In common with Genesis of the Daleks, here we have a race faced with the prospect of extinction, and a deluded scientist accelerating the evolution of native life forms in order to create a species capable of surviving in its increasingly hostile environment.

However, it is not warfare but changes to the Martian climate that threaten the Gandorans’ continued existence, and the scientist, Quendril (played by Michael Troughton, son of Patrick) could hardly be more different from the deranged Davros. Quendril is a tortured soul, full of remorse for the suffering that his experiments are causing, but forced to continue against his will. More Davros-like qualities are exhibited by Zaadur (Abigail Thaw), one of Quendril’s earliest experimental subjects, who wants to use the Ice Warriors as her own all-conquering army. There are strong emotional ties between these characters, and also Veltreena (Charlie Hayes, daughter of Wendy Padbury), another of Quendril’s experimental offspring. Both in the script and behind the scenes, this is very much a family affair.

Perhaps not surprisingly, there are Frankenstein-like elements to this story of a scientist playing god. Risor, an imperfect prototype Ice Warrior (played by Nicholas Briggs), has characteristics of both Frankenstein’s monster (in sympathetic mode) and Igor, the hunchbacked lab assistant of the movies. Hayles’s story, which has been developed into full scripts by John Dorney, gives us what would have been the first incidence of friendly Ice Warriors (Nice Warriors, you might say), in the form of Risor and the Ice Lord Aslor (Briggs again). However, the Doctor’s mention of Martian honour feels a little out of place – the Time Lord should not be aware of that aspect of Ice Warrior culture just yet.

That aberration aside, the characterisation of the regulars is true to the era being emulated. Zoe is fascinated by the science, Jamie is bored by it and, thanks to Frazer Hines’s impersonation, it’s almost as if Patrick Troughton himself is exploring the tunnels and mine workings of Mars, getting himself into all kinds of scrapes. Steve Foxon’s incidental music is strongly reminiscent of Dudley Simpson’s lumbering Ice Warrior themes, though to my ear it sometimes smacks of a later period, more The Monster of Peladon than The Seeds of Death.

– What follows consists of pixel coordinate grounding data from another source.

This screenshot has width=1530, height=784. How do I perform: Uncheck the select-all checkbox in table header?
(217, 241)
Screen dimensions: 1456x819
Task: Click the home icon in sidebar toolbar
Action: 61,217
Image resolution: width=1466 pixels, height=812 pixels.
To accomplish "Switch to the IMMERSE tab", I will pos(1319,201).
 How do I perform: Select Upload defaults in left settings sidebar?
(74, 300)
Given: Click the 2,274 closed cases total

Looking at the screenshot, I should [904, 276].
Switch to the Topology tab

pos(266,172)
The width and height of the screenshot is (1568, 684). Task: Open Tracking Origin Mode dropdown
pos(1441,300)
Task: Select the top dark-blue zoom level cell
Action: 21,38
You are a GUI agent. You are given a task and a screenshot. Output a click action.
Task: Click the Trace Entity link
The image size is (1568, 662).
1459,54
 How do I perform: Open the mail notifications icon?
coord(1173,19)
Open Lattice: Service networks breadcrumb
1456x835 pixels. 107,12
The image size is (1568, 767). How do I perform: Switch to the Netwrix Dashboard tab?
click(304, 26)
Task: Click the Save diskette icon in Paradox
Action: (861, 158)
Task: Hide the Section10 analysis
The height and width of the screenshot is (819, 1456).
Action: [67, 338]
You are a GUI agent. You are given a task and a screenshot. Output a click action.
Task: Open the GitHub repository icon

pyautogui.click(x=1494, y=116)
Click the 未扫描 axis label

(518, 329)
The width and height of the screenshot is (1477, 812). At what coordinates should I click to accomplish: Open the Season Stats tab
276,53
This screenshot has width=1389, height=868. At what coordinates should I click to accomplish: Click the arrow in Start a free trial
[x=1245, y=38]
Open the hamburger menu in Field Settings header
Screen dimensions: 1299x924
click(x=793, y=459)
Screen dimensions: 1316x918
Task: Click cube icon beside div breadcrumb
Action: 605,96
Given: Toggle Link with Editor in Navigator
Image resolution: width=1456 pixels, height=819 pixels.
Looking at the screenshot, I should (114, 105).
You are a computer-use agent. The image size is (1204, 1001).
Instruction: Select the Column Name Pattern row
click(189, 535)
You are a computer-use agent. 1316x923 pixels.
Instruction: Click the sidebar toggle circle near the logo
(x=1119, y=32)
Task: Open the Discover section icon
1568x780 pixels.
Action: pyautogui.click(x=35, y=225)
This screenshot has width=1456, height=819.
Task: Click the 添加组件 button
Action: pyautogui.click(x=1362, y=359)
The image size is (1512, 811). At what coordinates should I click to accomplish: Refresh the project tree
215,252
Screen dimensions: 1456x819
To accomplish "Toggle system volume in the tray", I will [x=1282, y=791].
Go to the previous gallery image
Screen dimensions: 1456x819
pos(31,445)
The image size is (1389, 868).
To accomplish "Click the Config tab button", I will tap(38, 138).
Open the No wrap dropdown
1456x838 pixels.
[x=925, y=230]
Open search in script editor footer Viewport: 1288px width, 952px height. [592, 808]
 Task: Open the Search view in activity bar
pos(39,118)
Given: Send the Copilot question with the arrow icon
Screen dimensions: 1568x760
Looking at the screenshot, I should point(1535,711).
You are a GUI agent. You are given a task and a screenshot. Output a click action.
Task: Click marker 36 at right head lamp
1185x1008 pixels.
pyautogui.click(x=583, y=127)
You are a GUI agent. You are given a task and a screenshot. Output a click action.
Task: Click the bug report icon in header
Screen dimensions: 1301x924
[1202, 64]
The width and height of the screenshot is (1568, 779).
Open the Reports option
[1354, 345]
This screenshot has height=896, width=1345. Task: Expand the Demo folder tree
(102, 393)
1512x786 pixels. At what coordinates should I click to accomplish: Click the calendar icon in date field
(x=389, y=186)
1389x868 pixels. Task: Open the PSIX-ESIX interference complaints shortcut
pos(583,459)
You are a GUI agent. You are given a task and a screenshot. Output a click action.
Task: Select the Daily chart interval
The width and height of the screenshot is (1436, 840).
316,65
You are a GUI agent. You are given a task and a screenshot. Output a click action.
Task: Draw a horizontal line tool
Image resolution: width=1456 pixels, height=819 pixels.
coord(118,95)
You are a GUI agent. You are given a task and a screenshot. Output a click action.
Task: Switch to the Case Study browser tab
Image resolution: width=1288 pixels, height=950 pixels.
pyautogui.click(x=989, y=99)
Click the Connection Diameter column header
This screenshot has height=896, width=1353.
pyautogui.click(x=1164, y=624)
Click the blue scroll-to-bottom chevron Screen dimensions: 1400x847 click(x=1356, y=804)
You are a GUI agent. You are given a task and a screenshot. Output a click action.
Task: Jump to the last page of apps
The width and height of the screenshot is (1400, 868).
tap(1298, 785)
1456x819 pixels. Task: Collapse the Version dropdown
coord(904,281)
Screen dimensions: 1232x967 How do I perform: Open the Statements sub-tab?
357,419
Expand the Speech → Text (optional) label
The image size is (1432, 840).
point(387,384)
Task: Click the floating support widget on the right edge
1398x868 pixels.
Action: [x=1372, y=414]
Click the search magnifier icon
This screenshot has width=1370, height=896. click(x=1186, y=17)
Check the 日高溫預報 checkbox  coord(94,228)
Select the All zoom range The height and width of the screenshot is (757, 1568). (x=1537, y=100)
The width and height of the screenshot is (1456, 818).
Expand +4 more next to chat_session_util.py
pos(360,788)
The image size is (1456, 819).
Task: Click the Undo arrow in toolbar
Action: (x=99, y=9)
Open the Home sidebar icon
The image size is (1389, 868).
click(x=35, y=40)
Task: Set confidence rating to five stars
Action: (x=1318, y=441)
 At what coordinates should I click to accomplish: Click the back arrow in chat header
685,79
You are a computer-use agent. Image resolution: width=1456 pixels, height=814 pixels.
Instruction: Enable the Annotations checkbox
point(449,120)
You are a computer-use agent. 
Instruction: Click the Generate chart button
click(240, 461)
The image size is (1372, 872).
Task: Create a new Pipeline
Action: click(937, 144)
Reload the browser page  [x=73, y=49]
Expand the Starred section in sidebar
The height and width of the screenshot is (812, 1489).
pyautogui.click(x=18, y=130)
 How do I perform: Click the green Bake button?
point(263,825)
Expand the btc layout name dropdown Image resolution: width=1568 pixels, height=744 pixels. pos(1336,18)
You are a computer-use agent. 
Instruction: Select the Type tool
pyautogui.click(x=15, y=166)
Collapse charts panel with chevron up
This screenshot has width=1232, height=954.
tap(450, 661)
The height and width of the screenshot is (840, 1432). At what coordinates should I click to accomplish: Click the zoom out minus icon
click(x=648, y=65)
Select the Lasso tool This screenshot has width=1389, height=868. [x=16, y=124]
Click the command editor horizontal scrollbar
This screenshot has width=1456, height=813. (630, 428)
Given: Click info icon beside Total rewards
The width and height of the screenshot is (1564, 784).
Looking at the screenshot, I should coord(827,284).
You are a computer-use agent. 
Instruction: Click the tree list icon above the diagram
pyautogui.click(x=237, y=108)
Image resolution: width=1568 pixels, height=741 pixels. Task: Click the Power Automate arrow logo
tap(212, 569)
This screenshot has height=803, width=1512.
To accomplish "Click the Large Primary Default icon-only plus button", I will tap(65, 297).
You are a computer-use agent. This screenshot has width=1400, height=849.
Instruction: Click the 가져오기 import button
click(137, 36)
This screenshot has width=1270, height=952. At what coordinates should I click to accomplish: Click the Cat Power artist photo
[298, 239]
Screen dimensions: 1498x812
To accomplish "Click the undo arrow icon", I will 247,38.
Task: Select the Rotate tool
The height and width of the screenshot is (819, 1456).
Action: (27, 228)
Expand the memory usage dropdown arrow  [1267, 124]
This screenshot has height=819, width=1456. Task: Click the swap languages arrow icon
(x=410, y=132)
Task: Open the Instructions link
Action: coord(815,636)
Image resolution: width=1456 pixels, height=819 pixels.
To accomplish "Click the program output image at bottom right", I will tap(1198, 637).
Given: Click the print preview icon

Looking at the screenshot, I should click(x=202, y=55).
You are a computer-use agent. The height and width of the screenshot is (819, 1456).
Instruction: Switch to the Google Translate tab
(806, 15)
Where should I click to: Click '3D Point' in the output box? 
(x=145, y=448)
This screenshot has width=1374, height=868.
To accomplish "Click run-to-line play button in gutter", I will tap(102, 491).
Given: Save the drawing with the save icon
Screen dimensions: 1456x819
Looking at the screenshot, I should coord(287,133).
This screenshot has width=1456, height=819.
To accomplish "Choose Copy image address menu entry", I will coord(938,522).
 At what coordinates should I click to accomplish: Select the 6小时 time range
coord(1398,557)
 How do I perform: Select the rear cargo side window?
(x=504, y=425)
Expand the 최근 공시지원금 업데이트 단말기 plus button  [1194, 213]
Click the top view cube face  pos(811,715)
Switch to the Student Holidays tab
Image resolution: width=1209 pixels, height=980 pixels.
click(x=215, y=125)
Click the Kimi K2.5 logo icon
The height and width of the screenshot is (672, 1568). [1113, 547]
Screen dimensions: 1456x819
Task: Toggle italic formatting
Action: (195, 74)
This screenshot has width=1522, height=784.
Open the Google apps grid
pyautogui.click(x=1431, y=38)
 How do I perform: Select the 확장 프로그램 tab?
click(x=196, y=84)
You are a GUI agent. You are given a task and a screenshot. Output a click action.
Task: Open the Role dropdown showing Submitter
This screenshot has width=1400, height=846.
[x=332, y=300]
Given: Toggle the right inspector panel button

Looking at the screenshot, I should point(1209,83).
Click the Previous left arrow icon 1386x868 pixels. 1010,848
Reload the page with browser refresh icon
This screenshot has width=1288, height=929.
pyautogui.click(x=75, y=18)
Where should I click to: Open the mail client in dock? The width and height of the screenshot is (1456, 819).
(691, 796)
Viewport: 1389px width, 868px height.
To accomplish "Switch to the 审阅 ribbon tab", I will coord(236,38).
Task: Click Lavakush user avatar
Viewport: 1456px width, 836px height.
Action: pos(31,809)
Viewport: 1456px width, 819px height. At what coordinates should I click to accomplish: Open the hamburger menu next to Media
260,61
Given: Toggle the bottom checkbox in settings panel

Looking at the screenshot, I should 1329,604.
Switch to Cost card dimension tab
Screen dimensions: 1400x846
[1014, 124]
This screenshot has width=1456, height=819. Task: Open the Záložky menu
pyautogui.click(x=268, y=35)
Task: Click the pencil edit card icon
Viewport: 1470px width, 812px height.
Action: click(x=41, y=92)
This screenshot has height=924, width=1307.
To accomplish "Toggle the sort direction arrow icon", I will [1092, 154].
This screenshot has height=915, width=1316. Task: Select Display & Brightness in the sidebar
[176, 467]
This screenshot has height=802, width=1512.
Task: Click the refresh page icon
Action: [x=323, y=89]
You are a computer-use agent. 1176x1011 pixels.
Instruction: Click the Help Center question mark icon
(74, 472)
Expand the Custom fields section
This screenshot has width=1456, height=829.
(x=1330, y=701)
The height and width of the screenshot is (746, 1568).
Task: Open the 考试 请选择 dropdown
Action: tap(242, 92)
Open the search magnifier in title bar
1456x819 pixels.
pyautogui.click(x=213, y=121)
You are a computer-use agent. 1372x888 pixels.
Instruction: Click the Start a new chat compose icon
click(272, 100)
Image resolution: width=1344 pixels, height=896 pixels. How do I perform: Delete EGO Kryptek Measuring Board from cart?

It’s a six-parter (“Yes, Jamie, it is a big one”), but Lords of the Red Planet doesn’t outstay its welcome. It boasts the largest cast to date of any Second Doctor Big Finish story – the only doubling up being performed by Hines as Jamie and the Doctor, and Briggs as various Martians. It has been nicely force-evolved from the meagre sample that Hayles left behind.